**Task item:** Skip the pictures. Output only the lines below starting at the line with "Task: Toggle レイヤー(L) checked menu entry" and ending at the line with "1349x530 pixels.", both ends included, exactly as they are.

**Task input:**

++++++++++++++++++++

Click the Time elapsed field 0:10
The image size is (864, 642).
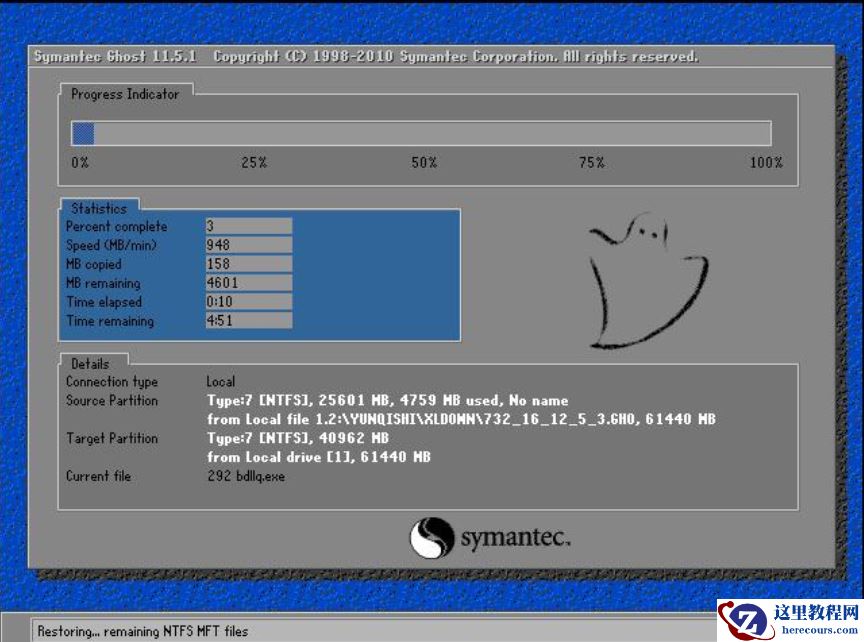(x=248, y=302)
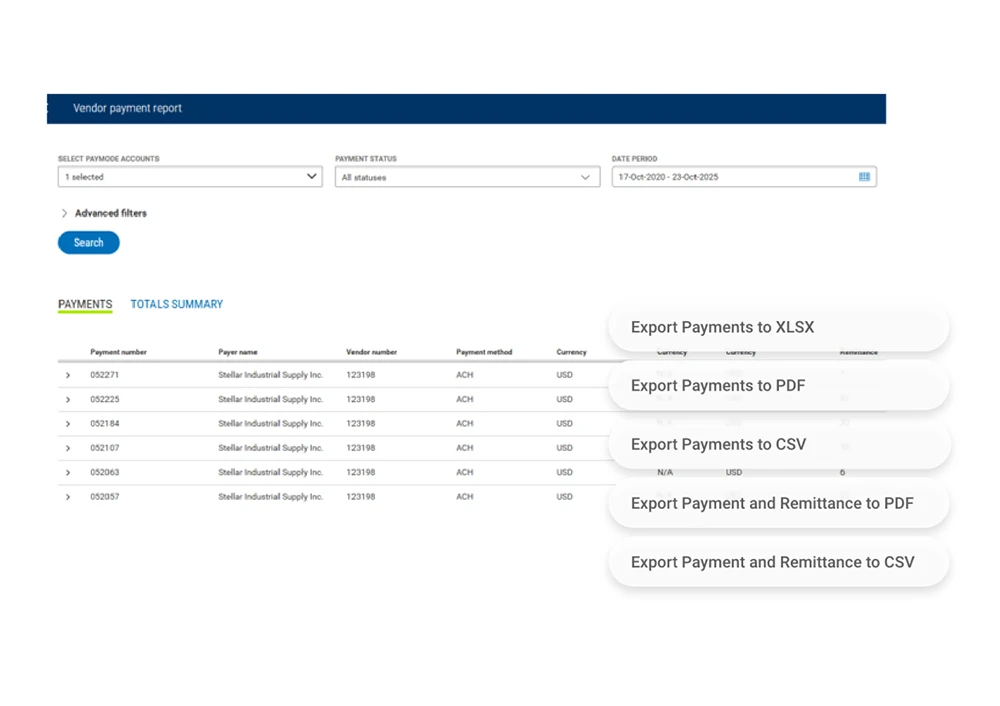The image size is (1000, 706).
Task: Switch to the Payments tab
Action: click(x=85, y=304)
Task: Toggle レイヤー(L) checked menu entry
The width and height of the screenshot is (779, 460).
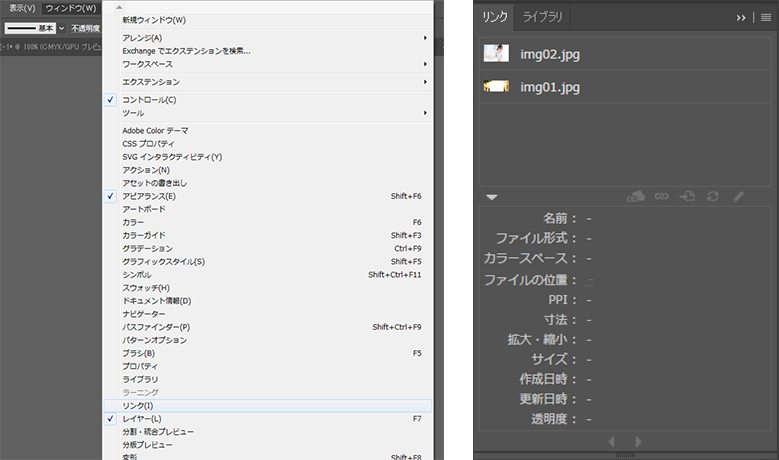Action: click(141, 418)
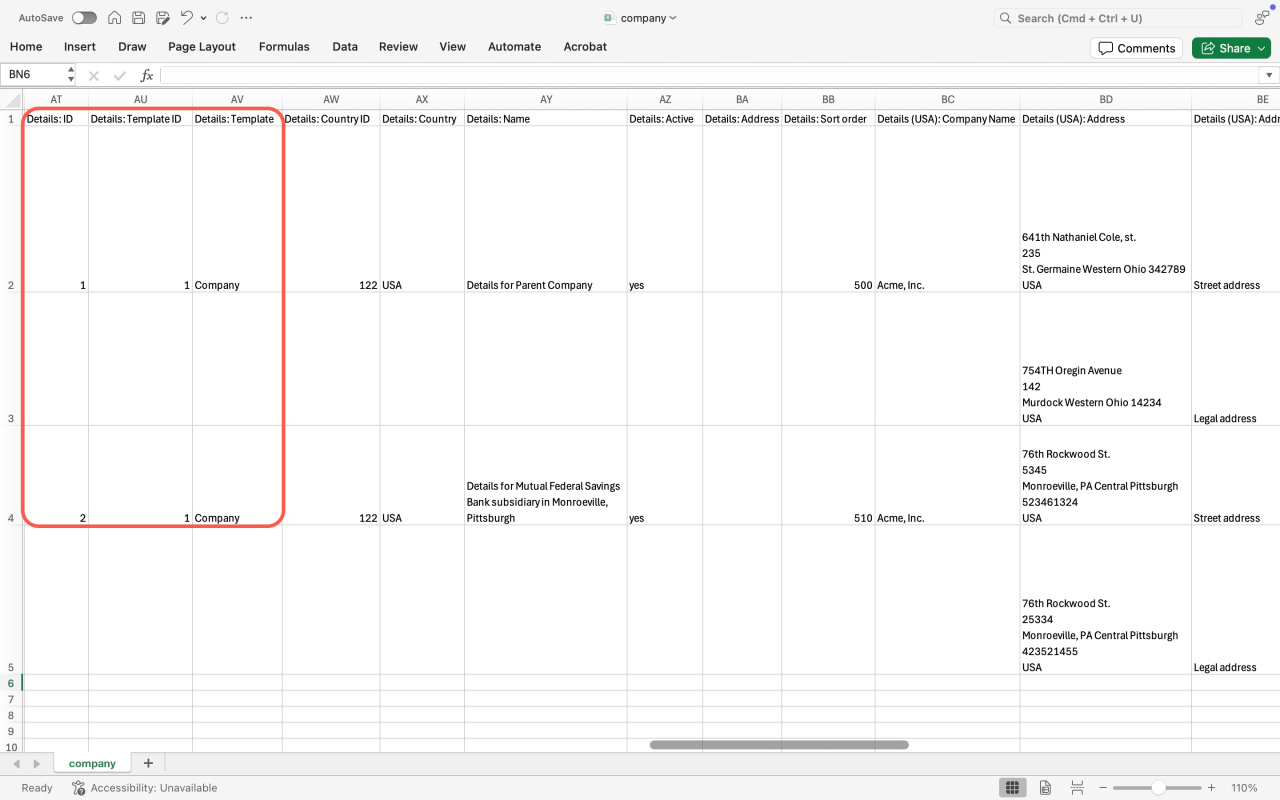Click the green Share button
The image size is (1280, 800).
coord(1231,48)
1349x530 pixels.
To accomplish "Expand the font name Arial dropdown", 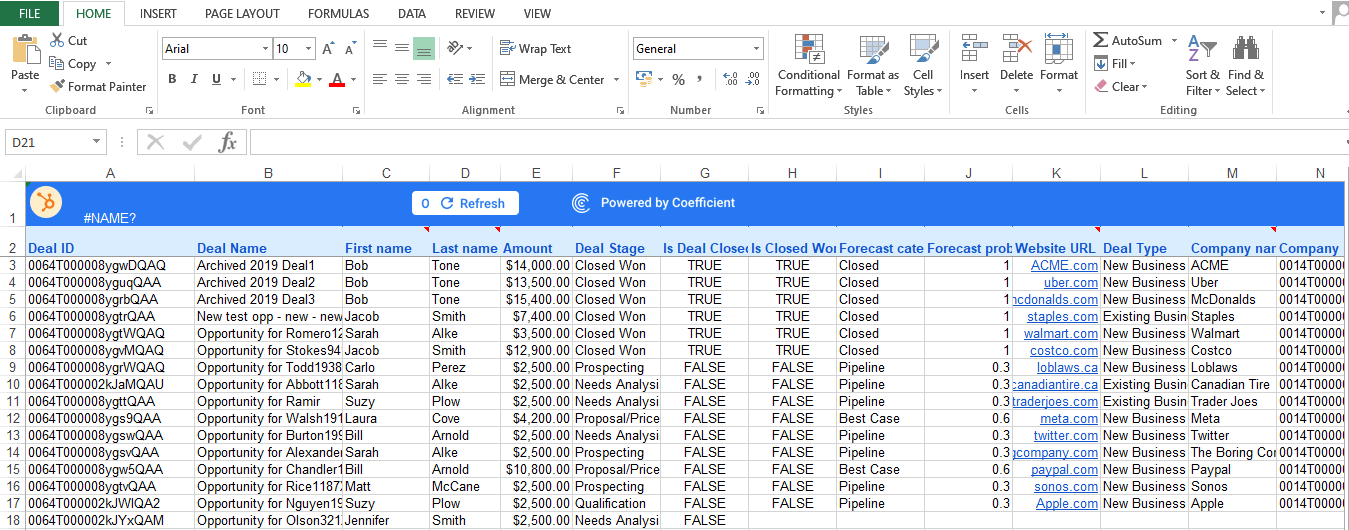I will point(265,49).
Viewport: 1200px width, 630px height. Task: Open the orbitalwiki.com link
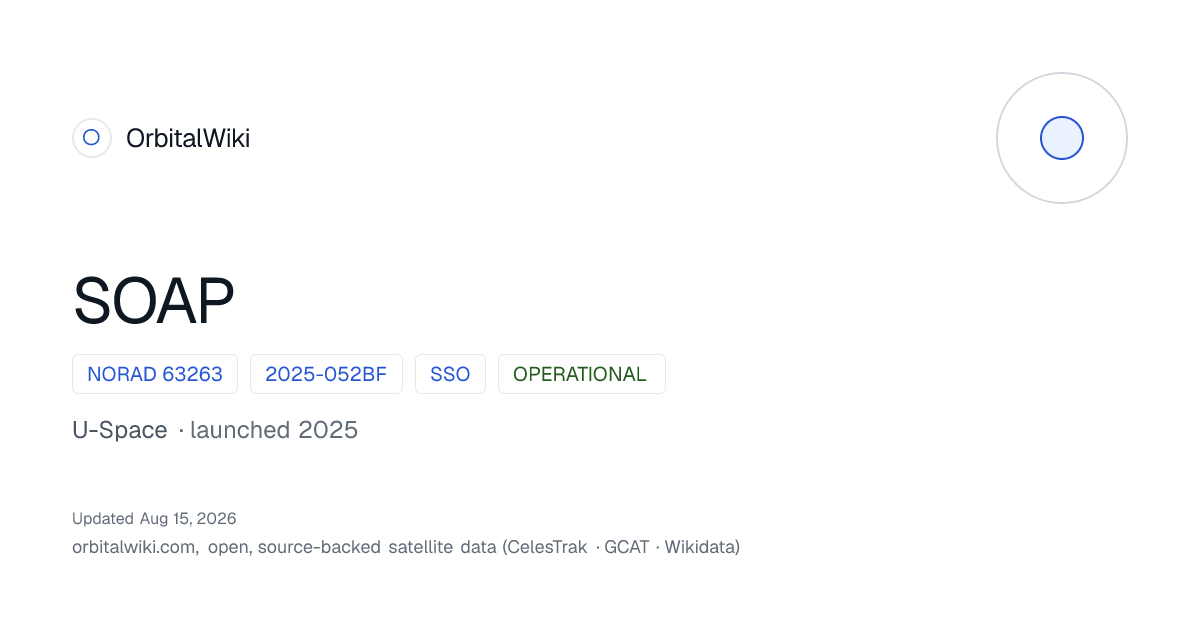pos(133,547)
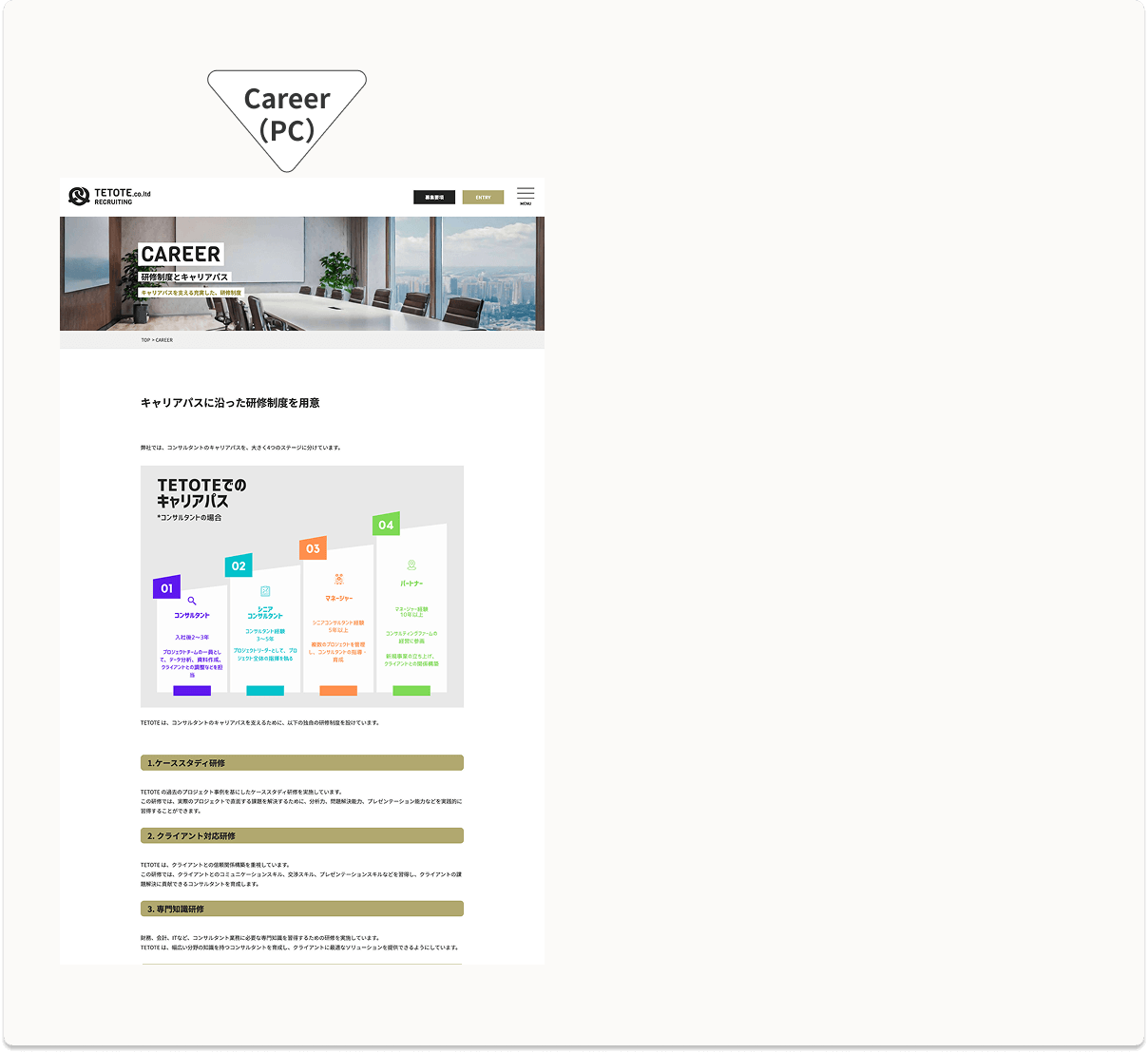This screenshot has height=1053, width=1148.
Task: Click the Career (PC) triangle label
Action: tap(287, 114)
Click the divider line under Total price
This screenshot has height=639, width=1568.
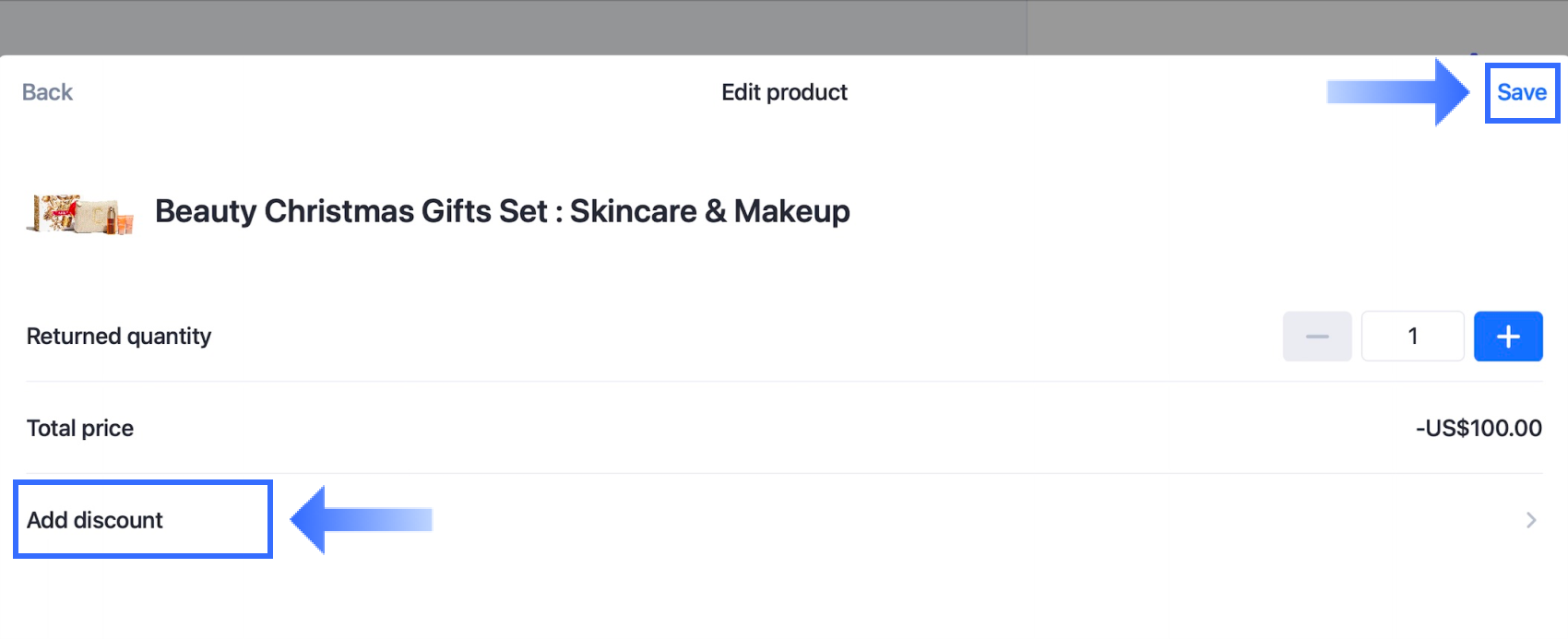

++++++++++++++++++++

**Written solution:**
Task: Toggle レイヤー(L) checked menu entry
The width and height of the screenshot is (779, 460).
Action: click(141, 418)
Click the green Share button
The image size is (1280, 800).
coord(1231,48)
1349x530 pixels.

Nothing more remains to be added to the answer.